El Observador de Uruguay. La agencia calificadora de riesgo canadiense DBRS mantuvo a Uruguay en una calificación BBB (low) con tendencia estable, lo que implica un escalón por encima del grado inversor.

El reporte sostiene que la confirmación de calificación "equilibra los sólidos fundamentos económicos y políticos de Uruguay con los desafíos fiscales".

Como fundamentos de la nota, la agencia destacó la "alta calidad de las instituciones públicas", el "conservador manejo de la deuda" y los "amplios amortiguadores externos" que refuerzan las defensas contra potenciales choques, entre otros puntos.

No obstante, señaló que si bien el déficit fiscal parece haberse reducido en 2017, en línea con las expectativas de la agencia, una consolidación duradera dependerá de la reducción en el crecimiento del gasto.

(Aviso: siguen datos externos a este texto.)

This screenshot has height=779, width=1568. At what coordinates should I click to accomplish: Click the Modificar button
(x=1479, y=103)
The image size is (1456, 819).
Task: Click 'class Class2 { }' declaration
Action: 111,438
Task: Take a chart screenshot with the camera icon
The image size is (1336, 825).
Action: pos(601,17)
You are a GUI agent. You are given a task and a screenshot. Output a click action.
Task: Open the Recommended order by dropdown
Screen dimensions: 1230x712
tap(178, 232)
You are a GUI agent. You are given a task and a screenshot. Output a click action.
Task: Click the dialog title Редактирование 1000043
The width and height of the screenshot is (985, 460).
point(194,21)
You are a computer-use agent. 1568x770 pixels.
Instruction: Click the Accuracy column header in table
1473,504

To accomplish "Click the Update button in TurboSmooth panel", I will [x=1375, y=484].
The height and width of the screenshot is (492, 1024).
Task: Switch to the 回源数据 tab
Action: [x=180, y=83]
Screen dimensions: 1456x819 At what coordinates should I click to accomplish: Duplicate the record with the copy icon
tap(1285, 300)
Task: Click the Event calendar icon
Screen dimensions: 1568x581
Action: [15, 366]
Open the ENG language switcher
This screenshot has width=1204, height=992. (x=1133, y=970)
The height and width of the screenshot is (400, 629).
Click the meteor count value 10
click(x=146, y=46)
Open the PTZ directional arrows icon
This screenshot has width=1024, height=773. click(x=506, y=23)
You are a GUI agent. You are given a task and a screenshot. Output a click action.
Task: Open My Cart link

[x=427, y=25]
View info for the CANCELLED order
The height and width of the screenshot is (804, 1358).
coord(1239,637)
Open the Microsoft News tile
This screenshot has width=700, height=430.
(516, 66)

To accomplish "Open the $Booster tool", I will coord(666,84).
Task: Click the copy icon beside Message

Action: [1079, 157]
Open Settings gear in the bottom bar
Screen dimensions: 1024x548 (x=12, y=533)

"Una consolidación fiscal duradera basada en un crecimiento más lento del gasto primario probablemente tendría implicaciones de calificación positivas. Sin embargo, implementar tal ajuste antes de las elecciones del próximo año podría ser políticamente difícil", apuntó la agencia.

La calificadora canadiense sostuvo que la economía se expandió más rápido de lo previsto en 2017, con un fuerte crecimiento de los salarios reales que impulsó el consumo privado.

El gobierno tiene por objetivo reducir el rojo de las cuentas públicas a 2,5% del Producto Interno Bruto (PIB) en 2019. En ese sentido, DBRS señala que el aumento de impuestos, tarifas públicas y recortes en la inversión pública han ayudado a compensar un mayor gasto. El déficit fiscal se ubicó en 3,3% del PIB en los 12 meses cerrado a noviembre.

Por otro lado, destacó que "anclar" las expectativas de inflación en torno al punto medio del rango objetivo del Banco Central (de entre 3% y 7%) es otro de los desafíos. Aunque la inflación cerró el año pasado en 6,55% las expectativas para los próximos 12 meses proyectan una leve aceleración.

Además, la calificadora canadiense sostuvo que la economía se expandió más rápido de lo previsto en 2017, con un fuerte crecimiento de los salarios reales que impulsó el consumo privado.

Por otro, lado señaló que las recuperaciones en Argentina y Brasil fortalecieron la demanda externa y han contribuido a una temporada turística récord. "En el corto plazo, se espera que estos vientos de cola continúen", dice el reporte.

La agencia espera que el PIB crezca 3,1% en 2018 y 2019. Estas perspectivas de mediano plazo podrían ser corregidas al alza en caso de concretarse la construcción de una tercera planta de celulosa en el país.